Upregulation of MHC class II and of TNFα are hallmarks of activation of microglia11. We next examined both markers on microglia dissociated from naïve, hypertensive and hypertensive mice administered with TGFβ1 via the ICV route. Flow cytometry analysis revealed that MHC class II expression as well as TNFα production were significantly increased in microglia of mice infused with Ang II. However, in the TGFβ1 pretreatment group, the expression of MHC class II and TNFα are maintained at normal level (Figures 3B–C), which indicated that TGFβ suppresses the upregulation of MHC class II and TNFα induced by hypertension. Thus, we conclude that TGFβ negatively regulates activation of microglia during hypertension.

TGFβ regulates gene expression via the phosphorylation of SMAD2 and SMAD331. We thus examined SMAD2/3 phosphorylation (pSMAD2/3) in C8-B4 microglial cells and found that pSMAD2/3 was significantly elevated following TGFβ1 (20 ng/ml for 30 min) priming (Figure 4A). In support of this notion, there was 25% of microglia expressing pSMAD2 30 min after ICV injection of TGFβ1 (20 ng in 1 μl) into CX3CR1-GFP mice, examined by immunohistochemistry (Figure 4B). Of note, other non-microglia (GFP−) cells barely display phosphorylated SMAD2, confirming that microglia are the major cell type mediating the biological activity of TGFβ in the CNS.

Figure 4. TGFβ1 promotes SMAD2/3 phosphorylation in microglia.

Figure 4

(A) Flow cytometry analysis of SMAD2/3 phosphorylation in naïve and TGFβ1-treated C8-B4 microglial cell line. * P<0.05. A representative histogram as well as the mean fluorescent intensity (MFI) is shown. (B) Co-localization of pSMAD2, GFP+ and Dapi+ in the PVN obtained from a CX3CR1-GFP transgenic mouse 30 minutes after ICV injection of TGFβ1 or saline. N.D. non-detectable. Calibration bar indicates 20 μm.

Recent work revealed that TGFβ1 is essential in keeping microglia in a quiescent state; disruption of TGFβ signaling promotes microglia towards proinflammatory activation13. To investigate the suppressive effects of TGFβ, murine naïve C8-B4 microglia were pre-treated with or without TGFβ1 (4 ng/ml) for 18 hours followed by challenge with either prorenin (50 nM), a hypertensive factor, or lipopolysaccharide (LPS) (0.1 ng/ml) for another 6 hours. Consistently, pre-treatment with TGFβ1 significantly attenuated prorenin- or LPS-elicited TNFα expression in C8-B4 cells (Supplemental Figure IV).

Central TGFβ modulates BP through microglia

Previously, we successfully devised a microglial depletion strategy by ICV infusion of diphtheria toxin (DT) to CD11b-DTR mice11. We thus investigated whether microglial depletion would remove the suppressive effect of TGFβ on BP in hypertension. CD11b-DTR mice were delivered via the ICV route with TGFβ1 (50 ng/day) mixed with or without DT (800 pg/g BW/day). Six days later, mice were induced hypertension by Ang II infusion. Compared to the saline control group, ICV TGFβ1 treatment retarded the BP increase in experimental hypertension. However, in TGFβ1+DT group, microglia depletion not only completely abrogated the suppressive effect of TGFβ1 on the BP increase, but further significantly elevated the BP compared to the saline controls (Figure 5).

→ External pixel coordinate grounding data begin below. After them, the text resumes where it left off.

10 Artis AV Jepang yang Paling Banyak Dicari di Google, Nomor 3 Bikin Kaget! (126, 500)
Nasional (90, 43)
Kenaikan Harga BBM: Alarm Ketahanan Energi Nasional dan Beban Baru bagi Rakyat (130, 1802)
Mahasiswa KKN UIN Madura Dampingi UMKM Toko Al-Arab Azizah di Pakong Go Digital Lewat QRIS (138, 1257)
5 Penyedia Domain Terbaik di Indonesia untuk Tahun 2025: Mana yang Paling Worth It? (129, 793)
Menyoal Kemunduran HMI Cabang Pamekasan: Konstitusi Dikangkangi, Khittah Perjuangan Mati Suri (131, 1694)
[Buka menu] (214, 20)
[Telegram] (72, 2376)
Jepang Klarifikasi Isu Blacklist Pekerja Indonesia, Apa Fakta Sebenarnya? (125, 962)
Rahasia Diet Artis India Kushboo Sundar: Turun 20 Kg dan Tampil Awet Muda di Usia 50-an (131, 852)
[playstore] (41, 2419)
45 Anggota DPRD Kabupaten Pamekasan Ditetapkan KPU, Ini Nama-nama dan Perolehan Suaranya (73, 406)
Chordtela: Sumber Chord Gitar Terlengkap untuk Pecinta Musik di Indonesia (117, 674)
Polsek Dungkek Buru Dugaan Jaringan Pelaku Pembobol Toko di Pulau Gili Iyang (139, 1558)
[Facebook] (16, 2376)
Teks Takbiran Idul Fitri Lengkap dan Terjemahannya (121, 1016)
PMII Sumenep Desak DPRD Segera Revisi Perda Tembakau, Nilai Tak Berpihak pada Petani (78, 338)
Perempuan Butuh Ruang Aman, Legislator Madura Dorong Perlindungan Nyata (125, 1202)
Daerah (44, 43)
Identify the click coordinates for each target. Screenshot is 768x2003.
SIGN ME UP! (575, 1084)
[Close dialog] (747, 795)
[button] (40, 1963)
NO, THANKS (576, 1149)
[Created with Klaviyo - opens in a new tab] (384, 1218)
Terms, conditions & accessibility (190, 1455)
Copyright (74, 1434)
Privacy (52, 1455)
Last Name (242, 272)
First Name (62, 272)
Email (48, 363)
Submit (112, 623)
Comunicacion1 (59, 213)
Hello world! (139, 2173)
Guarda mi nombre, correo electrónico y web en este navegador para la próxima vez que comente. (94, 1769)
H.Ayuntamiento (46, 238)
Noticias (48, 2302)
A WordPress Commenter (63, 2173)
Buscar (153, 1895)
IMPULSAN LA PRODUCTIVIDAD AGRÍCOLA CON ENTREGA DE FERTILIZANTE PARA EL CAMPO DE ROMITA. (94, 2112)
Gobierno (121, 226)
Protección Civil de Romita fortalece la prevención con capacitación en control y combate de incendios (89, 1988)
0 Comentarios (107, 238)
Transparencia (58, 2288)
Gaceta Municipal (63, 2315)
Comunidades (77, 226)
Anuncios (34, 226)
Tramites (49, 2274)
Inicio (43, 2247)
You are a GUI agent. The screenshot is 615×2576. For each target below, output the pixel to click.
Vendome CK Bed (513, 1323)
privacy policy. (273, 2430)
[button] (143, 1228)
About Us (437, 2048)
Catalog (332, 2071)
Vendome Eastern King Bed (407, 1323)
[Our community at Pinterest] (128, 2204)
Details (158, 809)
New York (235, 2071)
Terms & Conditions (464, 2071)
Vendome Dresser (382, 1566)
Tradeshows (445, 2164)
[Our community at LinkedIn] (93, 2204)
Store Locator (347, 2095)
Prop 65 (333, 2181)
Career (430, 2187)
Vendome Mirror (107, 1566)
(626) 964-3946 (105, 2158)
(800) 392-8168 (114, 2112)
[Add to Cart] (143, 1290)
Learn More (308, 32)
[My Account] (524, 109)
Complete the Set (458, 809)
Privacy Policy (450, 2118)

Of note, ICV infusion of TGFβ1 with or without DT did not change the baseline BP (Figure 5). These data are intriguing since they not only indicate that microglia mediate the effect of TGFβ in hypertension, but also imply that microglia themselves are important in maintaining brain homeostasis on the initiation stage of hypertension. To further understand the role of microglia in hypertension, we monitored BP in a 4th group, in which microglia were depleted by DT infusion prior to hypertension induction. Pre-depletion of microglia resulted in a more acute BP response than that of the ICV saline control group; and the BP curve was coincident with that of the DT+TGFβ1 co-treated group (Figure 5). Taken together, our study indicated that microglia under different status shows distinct even opposite function in hypertension; and TGFβ drives microglia towards an immunosuppressive phenotype, suppressing BP increase.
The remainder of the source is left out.